Let's review another custom log enricher sample implementation:

public sealed class CustomLogEnricher : ILogEventEnricher {
    private readonly Dictionary<string, List<string>> properties = new();
    
    public CustomLogEnricher With(string property, string value) {
        if (string.IsNullOrWhiteSpace(value)) {
            return this;
        }
    
        if (properties.TryGetValue(property, out var values)) {
            values.Add(value);
        } else {
            properties.Add(property, new() { value });
        }
    
        return this;
    }
    
    void ILogEventEnricher.Enrich(LogEvent logEvent, ILogEventPropertyFactory propertyFactory) {
        foreach (var item in properties) {
            LogEventPropertyValue value = item.Value.Count == 1
                ? new ScalarValue(item.Value[0])
                : new SequenceValue(item.Value.Select(x => new ScalarValue(x)));
            logEvent.AddOrUpdateProperty(new LogEventProperty(item.Key, value));
        }
    }
}

And that's how we would register it:

services
    .AddScoped<CustomLogEnricher>()
    .AddTransient<ILogEventEnricher>(provider => provider.GetRequiredService<CustomLogEnricher>());

This is a more generic implementation of a log enricher. It can be injected as a dependency, and call its With method to provide custom data for log events.
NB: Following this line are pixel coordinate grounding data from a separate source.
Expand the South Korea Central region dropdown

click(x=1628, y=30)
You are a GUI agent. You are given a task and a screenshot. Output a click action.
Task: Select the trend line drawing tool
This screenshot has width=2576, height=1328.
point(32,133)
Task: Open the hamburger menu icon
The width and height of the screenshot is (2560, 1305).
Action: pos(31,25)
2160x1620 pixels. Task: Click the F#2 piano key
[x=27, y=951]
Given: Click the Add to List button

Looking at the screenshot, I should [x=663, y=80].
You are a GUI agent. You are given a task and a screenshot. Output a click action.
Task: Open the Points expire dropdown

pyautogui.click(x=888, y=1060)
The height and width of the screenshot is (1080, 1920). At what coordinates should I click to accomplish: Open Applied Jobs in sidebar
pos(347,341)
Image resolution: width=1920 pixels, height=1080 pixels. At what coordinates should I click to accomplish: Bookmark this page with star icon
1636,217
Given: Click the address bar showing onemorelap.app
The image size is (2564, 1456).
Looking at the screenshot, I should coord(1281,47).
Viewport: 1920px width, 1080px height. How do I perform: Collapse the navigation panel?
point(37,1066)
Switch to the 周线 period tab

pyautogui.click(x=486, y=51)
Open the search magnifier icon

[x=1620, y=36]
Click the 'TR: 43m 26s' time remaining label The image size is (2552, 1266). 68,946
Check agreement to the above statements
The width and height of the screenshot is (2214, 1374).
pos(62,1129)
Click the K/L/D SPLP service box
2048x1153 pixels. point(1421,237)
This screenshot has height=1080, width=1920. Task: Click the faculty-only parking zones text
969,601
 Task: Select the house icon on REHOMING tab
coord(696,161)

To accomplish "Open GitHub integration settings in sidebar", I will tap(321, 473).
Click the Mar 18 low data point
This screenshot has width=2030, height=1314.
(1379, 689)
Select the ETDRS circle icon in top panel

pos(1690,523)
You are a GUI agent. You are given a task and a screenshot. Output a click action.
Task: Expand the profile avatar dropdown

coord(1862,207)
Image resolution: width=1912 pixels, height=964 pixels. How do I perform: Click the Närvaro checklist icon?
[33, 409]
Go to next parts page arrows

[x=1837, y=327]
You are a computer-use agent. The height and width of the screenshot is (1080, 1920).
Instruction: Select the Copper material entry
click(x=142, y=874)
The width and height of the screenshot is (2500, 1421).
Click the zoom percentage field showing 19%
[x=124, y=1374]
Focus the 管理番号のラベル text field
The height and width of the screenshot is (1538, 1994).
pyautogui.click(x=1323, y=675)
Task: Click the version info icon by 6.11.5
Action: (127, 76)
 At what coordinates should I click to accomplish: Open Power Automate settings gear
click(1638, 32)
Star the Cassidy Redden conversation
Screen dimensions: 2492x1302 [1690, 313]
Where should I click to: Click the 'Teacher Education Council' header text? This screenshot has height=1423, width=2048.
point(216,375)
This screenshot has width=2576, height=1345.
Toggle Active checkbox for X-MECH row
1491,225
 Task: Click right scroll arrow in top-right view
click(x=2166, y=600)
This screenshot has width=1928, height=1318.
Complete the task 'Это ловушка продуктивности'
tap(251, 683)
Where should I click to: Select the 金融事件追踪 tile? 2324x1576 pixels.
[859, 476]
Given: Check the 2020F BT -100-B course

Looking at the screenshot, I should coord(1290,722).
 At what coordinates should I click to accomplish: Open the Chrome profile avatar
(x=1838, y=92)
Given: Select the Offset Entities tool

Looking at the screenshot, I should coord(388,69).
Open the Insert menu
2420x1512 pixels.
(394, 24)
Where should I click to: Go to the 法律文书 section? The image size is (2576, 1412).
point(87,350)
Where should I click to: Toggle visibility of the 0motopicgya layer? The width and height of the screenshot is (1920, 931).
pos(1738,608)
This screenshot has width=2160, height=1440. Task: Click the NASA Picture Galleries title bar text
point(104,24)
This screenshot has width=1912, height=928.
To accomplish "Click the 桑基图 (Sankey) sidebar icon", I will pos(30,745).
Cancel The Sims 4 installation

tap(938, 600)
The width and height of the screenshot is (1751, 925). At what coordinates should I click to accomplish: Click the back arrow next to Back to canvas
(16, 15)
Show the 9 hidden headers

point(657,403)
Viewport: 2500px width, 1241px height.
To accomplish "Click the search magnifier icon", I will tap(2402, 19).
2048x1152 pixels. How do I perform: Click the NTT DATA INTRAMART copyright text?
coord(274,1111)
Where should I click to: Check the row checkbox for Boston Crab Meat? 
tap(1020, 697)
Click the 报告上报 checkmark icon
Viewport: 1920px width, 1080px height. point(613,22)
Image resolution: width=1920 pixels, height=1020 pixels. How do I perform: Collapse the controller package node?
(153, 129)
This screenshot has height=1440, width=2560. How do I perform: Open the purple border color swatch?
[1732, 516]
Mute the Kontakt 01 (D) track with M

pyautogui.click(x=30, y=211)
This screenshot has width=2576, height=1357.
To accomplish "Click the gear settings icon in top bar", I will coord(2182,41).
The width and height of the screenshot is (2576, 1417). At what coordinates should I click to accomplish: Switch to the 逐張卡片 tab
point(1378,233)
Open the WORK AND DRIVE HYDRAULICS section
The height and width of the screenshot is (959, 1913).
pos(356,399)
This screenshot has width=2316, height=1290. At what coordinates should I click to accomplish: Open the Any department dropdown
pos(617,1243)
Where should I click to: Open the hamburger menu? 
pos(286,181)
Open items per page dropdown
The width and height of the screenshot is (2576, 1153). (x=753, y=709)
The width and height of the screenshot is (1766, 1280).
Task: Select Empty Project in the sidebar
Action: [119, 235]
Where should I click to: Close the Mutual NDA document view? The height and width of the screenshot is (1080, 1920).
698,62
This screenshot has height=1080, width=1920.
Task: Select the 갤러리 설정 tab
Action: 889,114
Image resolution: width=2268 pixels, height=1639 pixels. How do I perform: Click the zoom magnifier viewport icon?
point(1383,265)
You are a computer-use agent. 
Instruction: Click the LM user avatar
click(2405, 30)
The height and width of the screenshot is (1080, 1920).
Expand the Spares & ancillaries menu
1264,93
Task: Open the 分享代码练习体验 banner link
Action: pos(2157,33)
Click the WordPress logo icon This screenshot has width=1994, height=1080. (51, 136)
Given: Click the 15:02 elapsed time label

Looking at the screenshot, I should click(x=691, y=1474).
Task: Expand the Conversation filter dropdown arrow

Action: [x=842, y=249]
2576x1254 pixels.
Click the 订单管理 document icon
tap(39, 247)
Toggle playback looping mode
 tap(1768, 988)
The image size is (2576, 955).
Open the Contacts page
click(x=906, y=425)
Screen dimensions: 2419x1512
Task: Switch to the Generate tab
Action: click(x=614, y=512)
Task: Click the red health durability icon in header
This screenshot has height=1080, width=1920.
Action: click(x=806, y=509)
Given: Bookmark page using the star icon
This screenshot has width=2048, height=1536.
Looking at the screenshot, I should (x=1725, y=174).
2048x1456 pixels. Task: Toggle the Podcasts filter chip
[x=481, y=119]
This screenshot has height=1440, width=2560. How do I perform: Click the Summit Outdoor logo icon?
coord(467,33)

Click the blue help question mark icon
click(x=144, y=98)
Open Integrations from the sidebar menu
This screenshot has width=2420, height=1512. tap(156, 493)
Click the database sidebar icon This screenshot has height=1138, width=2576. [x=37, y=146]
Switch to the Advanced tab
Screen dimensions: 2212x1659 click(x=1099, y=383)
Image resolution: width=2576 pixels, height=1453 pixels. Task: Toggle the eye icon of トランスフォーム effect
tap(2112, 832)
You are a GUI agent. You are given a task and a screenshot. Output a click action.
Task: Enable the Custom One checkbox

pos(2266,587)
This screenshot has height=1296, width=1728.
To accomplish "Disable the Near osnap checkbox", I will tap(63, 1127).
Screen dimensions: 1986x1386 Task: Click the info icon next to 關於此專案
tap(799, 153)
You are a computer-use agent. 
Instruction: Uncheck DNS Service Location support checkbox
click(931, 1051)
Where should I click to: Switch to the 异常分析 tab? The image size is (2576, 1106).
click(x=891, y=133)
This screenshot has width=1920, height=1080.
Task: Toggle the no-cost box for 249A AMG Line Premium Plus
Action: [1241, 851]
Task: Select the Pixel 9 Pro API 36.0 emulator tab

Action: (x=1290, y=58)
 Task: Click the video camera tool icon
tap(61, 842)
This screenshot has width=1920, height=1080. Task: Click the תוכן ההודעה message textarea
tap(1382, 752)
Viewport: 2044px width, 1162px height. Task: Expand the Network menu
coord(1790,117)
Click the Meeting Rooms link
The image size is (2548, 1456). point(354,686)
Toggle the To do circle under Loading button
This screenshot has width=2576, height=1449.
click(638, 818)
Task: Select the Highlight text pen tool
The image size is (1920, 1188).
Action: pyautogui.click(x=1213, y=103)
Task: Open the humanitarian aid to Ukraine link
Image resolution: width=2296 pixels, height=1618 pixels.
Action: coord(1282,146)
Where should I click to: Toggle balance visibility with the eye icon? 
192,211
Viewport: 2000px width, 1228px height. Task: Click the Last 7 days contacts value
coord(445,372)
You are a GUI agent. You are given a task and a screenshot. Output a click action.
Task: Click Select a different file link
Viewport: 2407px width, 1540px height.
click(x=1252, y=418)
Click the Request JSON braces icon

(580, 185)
Again, this implementation is more a sample to demonstrate the concept of log enrichers than a real production code.

Serilog has the LogContext enricher which allows to add and remove (via IDisposable interface) custom data, and clearly supersedes this rather naive implementation.

Log enrichers allow to implement very sophisticated logic what custom data can get logged, as they may analyze the log event level, check if any exception is being logged, use injected service, and do whatever you should deem useful.

Log enrichers allow to write cleaner code which is very easy to cover with unit tests. So, those writing complex logging code, please do have a closer look at this feature - it may save you a day!